→ What you need to do:
Each line below from the one containing "Task: Click the Save icon in Word toolbar" through the one containing "The width and height of the screenshot is (993, 420)." should be output exactly as it stands, and no other line should appear.

(Recorded data)
---------------

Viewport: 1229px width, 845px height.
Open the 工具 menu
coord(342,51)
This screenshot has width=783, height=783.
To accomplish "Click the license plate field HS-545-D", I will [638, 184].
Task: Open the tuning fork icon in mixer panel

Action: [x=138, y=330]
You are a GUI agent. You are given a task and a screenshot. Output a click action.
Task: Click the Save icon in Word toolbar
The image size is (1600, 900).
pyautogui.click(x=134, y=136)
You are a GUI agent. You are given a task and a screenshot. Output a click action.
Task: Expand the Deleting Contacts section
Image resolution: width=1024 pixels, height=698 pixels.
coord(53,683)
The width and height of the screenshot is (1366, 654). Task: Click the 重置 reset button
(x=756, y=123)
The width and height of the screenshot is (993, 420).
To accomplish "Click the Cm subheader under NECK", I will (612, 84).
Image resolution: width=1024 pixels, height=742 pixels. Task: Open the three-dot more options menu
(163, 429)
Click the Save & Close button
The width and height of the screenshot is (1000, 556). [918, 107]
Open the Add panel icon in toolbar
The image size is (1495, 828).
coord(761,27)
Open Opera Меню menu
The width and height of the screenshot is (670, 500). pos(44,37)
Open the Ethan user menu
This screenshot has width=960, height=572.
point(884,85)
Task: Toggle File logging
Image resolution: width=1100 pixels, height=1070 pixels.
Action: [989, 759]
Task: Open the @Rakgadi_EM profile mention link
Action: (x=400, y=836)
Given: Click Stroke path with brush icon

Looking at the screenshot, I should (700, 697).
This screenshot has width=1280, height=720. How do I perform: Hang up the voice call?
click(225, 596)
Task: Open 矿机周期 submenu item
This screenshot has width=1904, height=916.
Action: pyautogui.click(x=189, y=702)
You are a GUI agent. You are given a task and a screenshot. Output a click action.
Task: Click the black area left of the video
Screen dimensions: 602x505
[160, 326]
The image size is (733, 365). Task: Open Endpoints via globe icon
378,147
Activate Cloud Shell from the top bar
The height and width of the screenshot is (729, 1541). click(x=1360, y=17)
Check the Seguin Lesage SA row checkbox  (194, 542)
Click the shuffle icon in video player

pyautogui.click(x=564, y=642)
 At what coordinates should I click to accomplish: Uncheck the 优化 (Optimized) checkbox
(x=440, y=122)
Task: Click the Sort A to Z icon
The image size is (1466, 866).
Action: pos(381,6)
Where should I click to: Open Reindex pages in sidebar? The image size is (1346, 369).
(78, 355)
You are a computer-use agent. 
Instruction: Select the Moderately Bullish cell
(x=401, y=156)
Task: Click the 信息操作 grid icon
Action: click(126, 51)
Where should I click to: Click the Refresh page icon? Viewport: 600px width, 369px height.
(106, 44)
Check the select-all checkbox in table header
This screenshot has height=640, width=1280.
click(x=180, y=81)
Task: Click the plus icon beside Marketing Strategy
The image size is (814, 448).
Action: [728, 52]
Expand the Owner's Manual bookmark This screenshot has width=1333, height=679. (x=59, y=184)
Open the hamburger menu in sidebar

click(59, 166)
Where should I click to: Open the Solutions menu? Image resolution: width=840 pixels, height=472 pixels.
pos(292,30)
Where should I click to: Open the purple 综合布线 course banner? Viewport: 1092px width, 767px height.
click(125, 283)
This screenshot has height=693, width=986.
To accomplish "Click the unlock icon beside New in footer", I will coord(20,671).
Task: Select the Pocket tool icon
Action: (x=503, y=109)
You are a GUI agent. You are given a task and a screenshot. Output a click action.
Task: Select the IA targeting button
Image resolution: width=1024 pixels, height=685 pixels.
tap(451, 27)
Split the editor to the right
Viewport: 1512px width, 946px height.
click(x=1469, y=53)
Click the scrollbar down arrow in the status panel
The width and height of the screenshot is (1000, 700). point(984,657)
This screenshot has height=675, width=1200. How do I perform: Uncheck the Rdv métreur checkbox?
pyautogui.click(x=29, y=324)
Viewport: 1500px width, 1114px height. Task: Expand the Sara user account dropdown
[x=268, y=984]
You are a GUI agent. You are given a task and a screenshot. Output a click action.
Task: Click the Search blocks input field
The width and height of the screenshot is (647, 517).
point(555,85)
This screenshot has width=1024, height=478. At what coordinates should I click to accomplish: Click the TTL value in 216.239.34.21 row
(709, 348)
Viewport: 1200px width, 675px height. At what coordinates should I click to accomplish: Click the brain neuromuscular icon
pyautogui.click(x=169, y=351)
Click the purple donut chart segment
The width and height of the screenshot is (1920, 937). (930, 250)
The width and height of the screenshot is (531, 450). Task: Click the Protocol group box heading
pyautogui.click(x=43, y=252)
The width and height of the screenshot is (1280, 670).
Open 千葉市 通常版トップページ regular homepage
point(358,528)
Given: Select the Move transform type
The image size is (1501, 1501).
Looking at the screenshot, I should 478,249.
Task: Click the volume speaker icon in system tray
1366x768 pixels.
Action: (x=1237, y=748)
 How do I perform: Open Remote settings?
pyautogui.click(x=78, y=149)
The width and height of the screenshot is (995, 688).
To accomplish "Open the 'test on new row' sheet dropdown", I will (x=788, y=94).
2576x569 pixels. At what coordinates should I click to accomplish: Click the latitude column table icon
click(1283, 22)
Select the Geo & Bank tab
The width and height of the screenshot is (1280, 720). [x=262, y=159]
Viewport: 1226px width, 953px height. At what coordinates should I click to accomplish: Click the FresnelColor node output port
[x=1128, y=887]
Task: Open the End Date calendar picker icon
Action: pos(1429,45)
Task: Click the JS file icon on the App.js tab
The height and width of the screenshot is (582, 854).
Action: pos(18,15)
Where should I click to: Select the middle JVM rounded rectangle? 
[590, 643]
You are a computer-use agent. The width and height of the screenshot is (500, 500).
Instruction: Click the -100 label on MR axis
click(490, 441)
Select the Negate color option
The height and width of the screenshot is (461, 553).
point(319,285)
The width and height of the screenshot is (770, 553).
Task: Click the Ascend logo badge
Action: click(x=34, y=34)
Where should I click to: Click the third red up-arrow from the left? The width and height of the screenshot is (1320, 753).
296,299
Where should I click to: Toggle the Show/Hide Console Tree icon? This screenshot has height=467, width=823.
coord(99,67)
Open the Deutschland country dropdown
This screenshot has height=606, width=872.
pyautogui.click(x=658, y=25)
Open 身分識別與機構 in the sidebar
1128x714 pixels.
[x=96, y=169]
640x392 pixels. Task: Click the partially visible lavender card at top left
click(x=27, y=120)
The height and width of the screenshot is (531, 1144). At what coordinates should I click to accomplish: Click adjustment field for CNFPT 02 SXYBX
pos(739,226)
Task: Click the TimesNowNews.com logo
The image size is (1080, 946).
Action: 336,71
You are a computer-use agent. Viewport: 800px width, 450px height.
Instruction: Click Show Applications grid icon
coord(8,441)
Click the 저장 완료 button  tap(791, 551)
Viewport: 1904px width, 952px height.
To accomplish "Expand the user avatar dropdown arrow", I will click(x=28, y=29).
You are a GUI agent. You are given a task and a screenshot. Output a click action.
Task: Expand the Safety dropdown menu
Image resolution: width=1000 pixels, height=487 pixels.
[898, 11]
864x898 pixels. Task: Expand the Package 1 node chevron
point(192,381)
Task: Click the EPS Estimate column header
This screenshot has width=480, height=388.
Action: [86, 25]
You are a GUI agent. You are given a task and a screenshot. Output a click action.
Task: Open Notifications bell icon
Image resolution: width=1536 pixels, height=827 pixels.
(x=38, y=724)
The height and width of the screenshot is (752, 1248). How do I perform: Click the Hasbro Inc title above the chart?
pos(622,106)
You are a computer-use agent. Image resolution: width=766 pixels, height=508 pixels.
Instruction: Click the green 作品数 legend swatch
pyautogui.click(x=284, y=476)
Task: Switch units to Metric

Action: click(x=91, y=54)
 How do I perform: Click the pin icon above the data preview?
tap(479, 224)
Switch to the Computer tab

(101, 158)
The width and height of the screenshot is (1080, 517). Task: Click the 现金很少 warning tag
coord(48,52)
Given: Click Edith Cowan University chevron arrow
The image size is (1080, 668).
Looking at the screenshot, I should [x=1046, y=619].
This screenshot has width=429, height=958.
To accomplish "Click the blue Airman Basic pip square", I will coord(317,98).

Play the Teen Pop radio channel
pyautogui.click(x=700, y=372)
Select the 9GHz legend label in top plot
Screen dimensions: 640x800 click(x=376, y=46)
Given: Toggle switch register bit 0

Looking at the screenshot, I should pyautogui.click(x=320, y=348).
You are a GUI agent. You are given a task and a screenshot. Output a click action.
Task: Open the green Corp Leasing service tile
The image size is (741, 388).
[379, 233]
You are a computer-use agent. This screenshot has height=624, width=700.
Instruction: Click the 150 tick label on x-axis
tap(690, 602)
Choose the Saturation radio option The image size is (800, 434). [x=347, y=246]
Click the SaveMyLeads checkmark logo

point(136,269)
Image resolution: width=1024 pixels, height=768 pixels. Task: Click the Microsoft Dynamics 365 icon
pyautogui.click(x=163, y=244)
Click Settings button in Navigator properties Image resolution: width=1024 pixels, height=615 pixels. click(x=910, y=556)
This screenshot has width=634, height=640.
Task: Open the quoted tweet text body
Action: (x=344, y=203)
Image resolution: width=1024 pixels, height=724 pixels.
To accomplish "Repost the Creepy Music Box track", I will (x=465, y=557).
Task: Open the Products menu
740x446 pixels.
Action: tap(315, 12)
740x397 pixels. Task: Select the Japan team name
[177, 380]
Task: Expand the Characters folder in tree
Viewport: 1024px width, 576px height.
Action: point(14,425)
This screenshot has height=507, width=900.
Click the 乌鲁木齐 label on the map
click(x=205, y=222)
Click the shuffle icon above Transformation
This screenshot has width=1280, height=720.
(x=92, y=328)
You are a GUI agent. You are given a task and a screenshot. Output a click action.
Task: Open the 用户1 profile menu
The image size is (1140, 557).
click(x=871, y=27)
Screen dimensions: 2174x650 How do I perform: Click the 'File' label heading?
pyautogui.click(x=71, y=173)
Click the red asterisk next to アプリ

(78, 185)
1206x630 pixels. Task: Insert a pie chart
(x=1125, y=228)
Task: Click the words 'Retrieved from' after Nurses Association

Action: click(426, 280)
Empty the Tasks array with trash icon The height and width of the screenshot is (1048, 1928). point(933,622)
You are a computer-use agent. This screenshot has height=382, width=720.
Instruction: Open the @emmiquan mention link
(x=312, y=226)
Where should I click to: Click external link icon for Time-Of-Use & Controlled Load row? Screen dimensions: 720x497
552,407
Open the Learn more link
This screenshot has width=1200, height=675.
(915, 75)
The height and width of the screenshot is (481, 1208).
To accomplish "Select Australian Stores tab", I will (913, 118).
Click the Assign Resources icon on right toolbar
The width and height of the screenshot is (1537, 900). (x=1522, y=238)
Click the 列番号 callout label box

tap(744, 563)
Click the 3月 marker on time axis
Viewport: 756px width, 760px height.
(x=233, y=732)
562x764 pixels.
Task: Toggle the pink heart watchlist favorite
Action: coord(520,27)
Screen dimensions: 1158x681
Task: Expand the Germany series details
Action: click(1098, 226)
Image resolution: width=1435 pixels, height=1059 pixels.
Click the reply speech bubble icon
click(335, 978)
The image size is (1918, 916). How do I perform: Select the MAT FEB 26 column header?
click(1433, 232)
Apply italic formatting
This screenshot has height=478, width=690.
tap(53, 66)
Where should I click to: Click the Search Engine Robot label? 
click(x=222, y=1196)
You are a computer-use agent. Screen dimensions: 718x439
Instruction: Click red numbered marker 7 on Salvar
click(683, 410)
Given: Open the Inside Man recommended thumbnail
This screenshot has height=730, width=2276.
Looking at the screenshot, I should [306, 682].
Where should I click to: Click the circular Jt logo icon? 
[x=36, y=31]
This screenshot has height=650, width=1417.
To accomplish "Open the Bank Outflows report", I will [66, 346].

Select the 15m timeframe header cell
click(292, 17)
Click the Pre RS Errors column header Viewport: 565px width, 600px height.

---------------

→ Exercise answer:
Task: Click the Save icon in Word toolbar
The image size is (1600, 900).
pyautogui.click(x=134, y=136)
You are a GUI agent. You are given a task and a screenshot. Output a click action.
Task: Expand the Deleting Contacts section
Image resolution: width=1024 pixels, height=698 pixels.
coord(53,683)
The width and height of the screenshot is (1366, 654). Task: Click the 重置 reset button
(x=756, y=123)
The width and height of the screenshot is (993, 420).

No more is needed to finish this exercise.